** BEGIN **

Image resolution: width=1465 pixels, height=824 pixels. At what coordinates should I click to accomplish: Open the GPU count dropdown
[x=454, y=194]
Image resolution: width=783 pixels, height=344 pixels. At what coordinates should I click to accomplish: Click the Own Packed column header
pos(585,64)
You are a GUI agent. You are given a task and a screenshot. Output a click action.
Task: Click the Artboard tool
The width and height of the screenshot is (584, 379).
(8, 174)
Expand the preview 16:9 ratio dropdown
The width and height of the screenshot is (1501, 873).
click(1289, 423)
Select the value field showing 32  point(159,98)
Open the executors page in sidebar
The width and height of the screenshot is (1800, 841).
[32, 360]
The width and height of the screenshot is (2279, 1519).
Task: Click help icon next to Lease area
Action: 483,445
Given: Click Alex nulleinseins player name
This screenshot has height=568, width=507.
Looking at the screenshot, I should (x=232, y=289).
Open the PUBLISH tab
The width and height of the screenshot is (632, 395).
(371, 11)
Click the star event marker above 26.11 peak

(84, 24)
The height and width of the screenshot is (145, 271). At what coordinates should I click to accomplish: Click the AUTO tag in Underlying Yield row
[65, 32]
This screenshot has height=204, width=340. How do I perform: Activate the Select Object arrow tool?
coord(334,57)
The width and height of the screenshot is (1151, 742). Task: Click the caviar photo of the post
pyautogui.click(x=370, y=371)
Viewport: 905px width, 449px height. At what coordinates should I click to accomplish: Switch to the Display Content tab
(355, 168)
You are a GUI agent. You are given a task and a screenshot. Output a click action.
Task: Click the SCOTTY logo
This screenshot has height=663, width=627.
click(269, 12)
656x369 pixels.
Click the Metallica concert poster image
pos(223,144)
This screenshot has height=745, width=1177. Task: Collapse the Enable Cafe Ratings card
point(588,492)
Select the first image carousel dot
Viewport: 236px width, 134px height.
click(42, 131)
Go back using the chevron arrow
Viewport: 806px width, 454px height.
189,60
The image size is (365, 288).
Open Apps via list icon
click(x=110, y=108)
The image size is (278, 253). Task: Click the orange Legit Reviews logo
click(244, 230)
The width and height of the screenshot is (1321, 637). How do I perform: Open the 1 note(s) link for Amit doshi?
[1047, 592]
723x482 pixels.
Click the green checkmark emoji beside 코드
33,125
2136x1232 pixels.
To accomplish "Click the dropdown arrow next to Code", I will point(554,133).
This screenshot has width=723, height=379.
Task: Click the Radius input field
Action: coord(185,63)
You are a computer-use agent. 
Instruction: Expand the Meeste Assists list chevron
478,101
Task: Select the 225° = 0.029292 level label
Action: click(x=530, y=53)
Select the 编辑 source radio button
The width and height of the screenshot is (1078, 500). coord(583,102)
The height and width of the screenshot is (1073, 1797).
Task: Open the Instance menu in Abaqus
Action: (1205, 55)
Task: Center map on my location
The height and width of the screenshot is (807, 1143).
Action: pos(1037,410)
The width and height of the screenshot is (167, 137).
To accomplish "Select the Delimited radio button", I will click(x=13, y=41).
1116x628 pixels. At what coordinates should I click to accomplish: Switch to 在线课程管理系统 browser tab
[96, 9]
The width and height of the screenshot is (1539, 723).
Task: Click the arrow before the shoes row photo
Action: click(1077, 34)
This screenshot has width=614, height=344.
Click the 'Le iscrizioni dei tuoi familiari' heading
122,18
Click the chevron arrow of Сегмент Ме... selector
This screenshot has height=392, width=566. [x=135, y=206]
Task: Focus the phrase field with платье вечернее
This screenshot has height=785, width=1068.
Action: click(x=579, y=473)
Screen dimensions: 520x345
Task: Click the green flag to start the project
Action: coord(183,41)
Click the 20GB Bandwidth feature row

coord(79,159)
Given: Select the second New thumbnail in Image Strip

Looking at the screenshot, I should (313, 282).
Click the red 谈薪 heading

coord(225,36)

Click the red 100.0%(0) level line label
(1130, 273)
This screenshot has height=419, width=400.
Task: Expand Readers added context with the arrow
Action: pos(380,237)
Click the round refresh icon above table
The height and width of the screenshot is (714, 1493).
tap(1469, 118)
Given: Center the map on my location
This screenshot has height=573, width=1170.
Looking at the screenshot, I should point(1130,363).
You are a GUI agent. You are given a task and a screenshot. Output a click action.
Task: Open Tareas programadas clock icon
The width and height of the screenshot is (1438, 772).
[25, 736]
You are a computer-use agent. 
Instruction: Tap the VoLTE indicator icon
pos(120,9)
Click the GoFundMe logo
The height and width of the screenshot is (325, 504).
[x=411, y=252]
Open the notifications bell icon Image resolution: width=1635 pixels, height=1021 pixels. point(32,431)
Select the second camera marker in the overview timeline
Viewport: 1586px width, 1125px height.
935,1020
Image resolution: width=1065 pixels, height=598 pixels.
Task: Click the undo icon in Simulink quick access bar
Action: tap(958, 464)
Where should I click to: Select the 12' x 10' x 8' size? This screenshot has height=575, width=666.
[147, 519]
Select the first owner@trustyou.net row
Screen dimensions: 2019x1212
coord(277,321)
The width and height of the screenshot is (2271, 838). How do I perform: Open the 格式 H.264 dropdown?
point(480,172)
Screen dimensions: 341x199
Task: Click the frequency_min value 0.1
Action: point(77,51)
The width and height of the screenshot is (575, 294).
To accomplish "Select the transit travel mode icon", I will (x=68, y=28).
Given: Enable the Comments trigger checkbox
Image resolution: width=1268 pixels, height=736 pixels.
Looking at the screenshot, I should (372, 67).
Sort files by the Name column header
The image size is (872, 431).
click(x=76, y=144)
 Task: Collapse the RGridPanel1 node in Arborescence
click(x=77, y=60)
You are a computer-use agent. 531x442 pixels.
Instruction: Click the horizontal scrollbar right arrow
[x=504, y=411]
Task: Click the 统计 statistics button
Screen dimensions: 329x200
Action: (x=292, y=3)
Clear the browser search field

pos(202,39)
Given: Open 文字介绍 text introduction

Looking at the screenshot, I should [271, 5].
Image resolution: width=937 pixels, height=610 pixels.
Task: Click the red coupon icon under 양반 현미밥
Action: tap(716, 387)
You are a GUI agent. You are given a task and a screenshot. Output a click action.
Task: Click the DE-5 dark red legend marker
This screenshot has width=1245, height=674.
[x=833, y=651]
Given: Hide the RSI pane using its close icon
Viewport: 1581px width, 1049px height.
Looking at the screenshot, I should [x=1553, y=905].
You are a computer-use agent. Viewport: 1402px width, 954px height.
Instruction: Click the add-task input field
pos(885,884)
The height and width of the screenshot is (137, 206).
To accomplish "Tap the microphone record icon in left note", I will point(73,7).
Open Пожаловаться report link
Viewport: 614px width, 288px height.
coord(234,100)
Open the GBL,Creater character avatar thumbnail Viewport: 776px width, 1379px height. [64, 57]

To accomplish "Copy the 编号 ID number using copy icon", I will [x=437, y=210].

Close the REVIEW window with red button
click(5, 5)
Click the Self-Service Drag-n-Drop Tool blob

** END **

EXERCISE DIRECTIONS:
Quote every row above verbatim, keeping the original order.

RESPONSE TO THE TASK:
Image resolution: width=1465 pixels, height=824 pixels. At what coordinates should I click to accomplish: Open the GPU count dropdown
[x=454, y=194]
Image resolution: width=783 pixels, height=344 pixels. At what coordinates should I click to accomplish: Click the Own Packed column header
pos(585,64)
You are a GUI agent. You are given a task and a screenshot. Output a click action.
Task: Click the Artboard tool
The width and height of the screenshot is (584, 379).
(8, 174)
Expand the preview 16:9 ratio dropdown
The width and height of the screenshot is (1501, 873).
click(1289, 423)
Select the value field showing 32  point(159,98)
Open the executors page in sidebar
The width and height of the screenshot is (1800, 841).
[32, 360]
The width and height of the screenshot is (2279, 1519).
Task: Click help icon next to Lease area
Action: 483,445
Given: Click Alex nulleinseins player name
This screenshot has height=568, width=507.
Looking at the screenshot, I should (x=232, y=289).
Open the PUBLISH tab
The width and height of the screenshot is (632, 395).
(371, 11)
Click the star event marker above 26.11 peak

(84, 24)
The height and width of the screenshot is (145, 271). At what coordinates should I click to accomplish: Click the AUTO tag in Underlying Yield row
[65, 32]
This screenshot has height=204, width=340. How do I perform: Activate the Select Object arrow tool?
coord(334,57)
The width and height of the screenshot is (1151, 742). Task: Click the caviar photo of the post
pyautogui.click(x=370, y=371)
Viewport: 905px width, 449px height. At what coordinates should I click to accomplish: Switch to the Display Content tab
(355, 168)
You are a GUI agent. You are given a task and a screenshot. Output a click action.
Task: Click the SCOTTY logo
This screenshot has height=663, width=627.
click(269, 12)
656x369 pixels.
Click the Metallica concert poster image
pos(223,144)
This screenshot has height=745, width=1177. Task: Collapse the Enable Cafe Ratings card
point(588,492)
Select the first image carousel dot
Viewport: 236px width, 134px height.
click(42, 131)
Go back using the chevron arrow
Viewport: 806px width, 454px height.
189,60
The image size is (365, 288).
Open Apps via list icon
click(x=110, y=108)
The image size is (278, 253). Task: Click the orange Legit Reviews logo
click(244, 230)
The width and height of the screenshot is (1321, 637). How do I perform: Open the 1 note(s) link for Amit doshi?
[1047, 592]
723x482 pixels.
Click the green checkmark emoji beside 코드
33,125
2136x1232 pixels.
To accomplish "Click the dropdown arrow next to Code", I will point(554,133).
This screenshot has width=723, height=379.
Task: Click the Radius input field
Action: coord(185,63)
You are a computer-use agent. 
Instruction: Expand the Meeste Assists list chevron
478,101
Task: Select the 225° = 0.029292 level label
Action: click(x=530, y=53)
Select the 编辑 source radio button
The width and height of the screenshot is (1078, 500). coord(583,102)
The height and width of the screenshot is (1073, 1797).
Task: Open the Instance menu in Abaqus
Action: (1205, 55)
Task: Center map on my location
The height and width of the screenshot is (807, 1143).
Action: pos(1037,410)
The width and height of the screenshot is (167, 137).
To accomplish "Select the Delimited radio button", I will click(x=13, y=41).
1116x628 pixels. At what coordinates should I click to accomplish: Switch to 在线课程管理系统 browser tab
[96, 9]
The width and height of the screenshot is (1539, 723).
Task: Click the arrow before the shoes row photo
Action: click(1077, 34)
This screenshot has width=614, height=344.
Click the 'Le iscrizioni dei tuoi familiari' heading
122,18
Click the chevron arrow of Сегмент Ме... selector
This screenshot has height=392, width=566. [x=135, y=206]
Task: Focus the phrase field with платье вечернее
This screenshot has height=785, width=1068.
Action: click(x=579, y=473)
Screen dimensions: 520x345
Task: Click the green flag to start the project
Action: coord(183,41)
Click the 20GB Bandwidth feature row

coord(79,159)
Given: Select the second New thumbnail in Image Strip

Looking at the screenshot, I should (313, 282).
Click the red 谈薪 heading

coord(225,36)

Click the red 100.0%(0) level line label
(1130, 273)
This screenshot has height=419, width=400.
Task: Expand Readers added context with the arrow
Action: pos(380,237)
Click the round refresh icon above table
The height and width of the screenshot is (714, 1493).
tap(1469, 118)
Given: Center the map on my location
This screenshot has height=573, width=1170.
Looking at the screenshot, I should point(1130,363).
You are a GUI agent. You are given a task and a screenshot. Output a click action.
Task: Open Tareas programadas clock icon
The width and height of the screenshot is (1438, 772).
[25, 736]
You are a computer-use agent. 
Instruction: Tap the VoLTE indicator icon
pos(120,9)
Click the GoFundMe logo
The height and width of the screenshot is (325, 504).
[x=411, y=252]
Open the notifications bell icon Image resolution: width=1635 pixels, height=1021 pixels. point(32,431)
Select the second camera marker in the overview timeline
Viewport: 1586px width, 1125px height.
935,1020
Image resolution: width=1065 pixels, height=598 pixels.
Task: Click the undo icon in Simulink quick access bar
Action: tap(958, 464)
Where should I click to: Select the 12' x 10' x 8' size? This screenshot has height=575, width=666.
[147, 519]
Select the first owner@trustyou.net row
Screen dimensions: 2019x1212
coord(277,321)
The width and height of the screenshot is (2271, 838). How do I perform: Open the 格式 H.264 dropdown?
point(480,172)
Screen dimensions: 341x199
Task: Click the frequency_min value 0.1
Action: point(77,51)
The width and height of the screenshot is (575, 294).
To accomplish "Select the transit travel mode icon", I will (x=68, y=28).
Given: Enable the Comments trigger checkbox
Image resolution: width=1268 pixels, height=736 pixels.
Looking at the screenshot, I should (372, 67).
Sort files by the Name column header
The image size is (872, 431).
click(x=76, y=144)
 Task: Collapse the RGridPanel1 node in Arborescence
click(x=77, y=60)
You are a computer-use agent. 531x442 pixels.
Instruction: Click the horizontal scrollbar right arrow
[x=504, y=411]
Task: Click the 统计 statistics button
Screen dimensions: 329x200
Action: (x=292, y=3)
Clear the browser search field

pos(202,39)
Given: Open 文字介绍 text introduction

Looking at the screenshot, I should [271, 5].
Image resolution: width=937 pixels, height=610 pixels.
Task: Click the red coupon icon under 양반 현미밥
Action: tap(716, 387)
You are a GUI agent. You are given a task and a screenshot. Output a click action.
Task: Click the DE-5 dark red legend marker
This screenshot has width=1245, height=674.
[x=833, y=651]
Given: Hide the RSI pane using its close icon
Viewport: 1581px width, 1049px height.
Looking at the screenshot, I should [x=1553, y=905].
You are a computer-use agent. Viewport: 1402px width, 954px height.
Instruction: Click the add-task input field
pos(885,884)
The height and width of the screenshot is (137, 206).
To accomplish "Tap the microphone record icon in left note", I will point(73,7).
Open Пожаловаться report link
Viewport: 614px width, 288px height.
coord(234,100)
Open the GBL,Creater character avatar thumbnail Viewport: 776px width, 1379px height. [64, 57]

To accomplish "Copy the 编号 ID number using copy icon", I will [x=437, y=210].

Close the REVIEW window with red button
click(5, 5)
Click the Self-Service Drag-n-Drop Tool blob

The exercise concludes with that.